The mysteries are still a little bland and clichéd, but Hetty's undercover shenanigans are more believable this time around. It's easy to buy her as a writer doing research for a book on miners' wives, and this guise allows her to naturally question suspects ("Something to Treasure"). In the past, the show's writers would have just as easily set her up in a ridiculous disguise - a Swiss milk maid, say - and still have everyone around Hetty accept her for what she claimed to be. Series four also finds humor by having Robert and Geoffrey go undercover as a wealthy wheelchair-bound South African and his trusty chauffer.
The characters also undergo personal changes in a series of (semi-) engrossing subplots. Geoffrey continues to mature. When his romance with Janet (Suzanne Maddock) grows, he's soon considering whether or not he should move in with her. Robert isn't as bitter and peeved as he was in previous series. He doesn't participate much in the mysteries this time around. Instead, he spends his time weed-whacking the neighborhood and the local cemetery. He also gets a job as a writer for a local paper even though he doesn't even have the vaguest idea of how journalists go about doing their work. For example, he writes a huge exposé about a supposedly crooked home improvement company, but neglects to do any research beyond listening to the complaints of two customers.

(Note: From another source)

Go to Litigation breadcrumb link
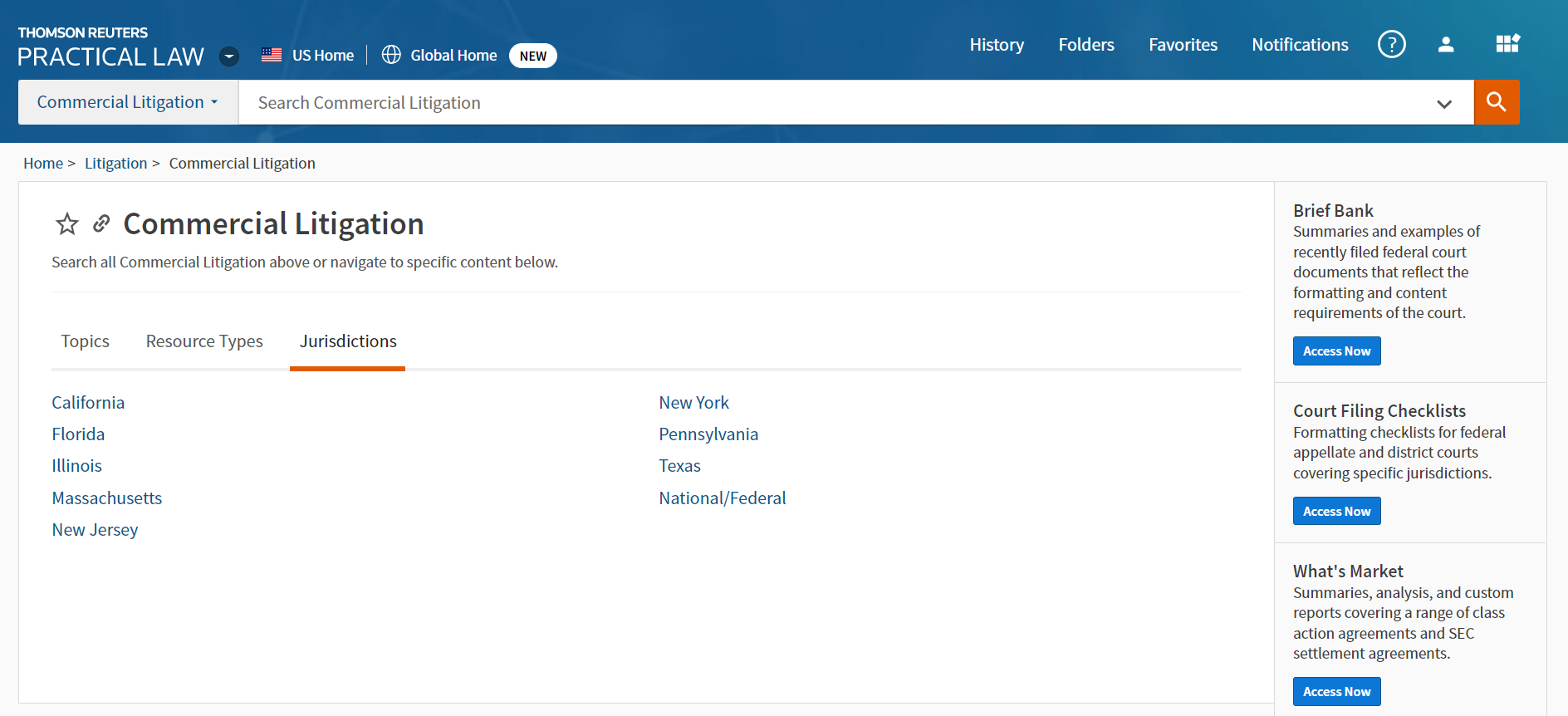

Even with improvements, Hetty Wainthropp Investigates is far from perfect. The first three episodes are stronger than the final three. Still, the quality is high enough that viewers won't feel as guilty watching this guilty pleasure.
Hetty investigates six cases in series four:
Something to Treasure: Hetty and Geoffrey help a miner's widow search for a book her husband was working on at the time of his death - a book that might contain the key to a secret stash of precious minerals.
Family Values: Hetty investigates the suspicious death of a wealthy man who may have been murdered by his housekeeper.
Digging for Dirt: An old woman barricades herself inside her rundown apartment so that an investigation might be conducted into its shoddy construction before the building - and the evidence - is torn down and rebuilt by the same construction company.
Mind Over Muscle: When a friend's husband is brutally attacked in a pub bathroom, Hetty investigates whether it was a random attack or whether the man provoked it.
Blood Relations: Hetty is reunited with her long-lost cousin, but their happy reunion is short-lived when the sleuth stumbles across a criminal plot.
For Love Nor Money: It's up to Hetty and Geoffrey to figure out what happened to a living history museum employee who disappears - in costume, no less - after her first day at work.
The six episodes that make up Hetty Wainthropp Investigates: Complete Fourth Series are divided onto three discs. The discs are housed in three standard-sized keepcases which slide into a cardboard slipcover. The back of each keepcase includes brief synopses of the episodes found on the DVDs.
The static menus are simple and functional. Viewers can choose to watch an entire episode or can jump directly to a scene using the "Scene Selection" menu.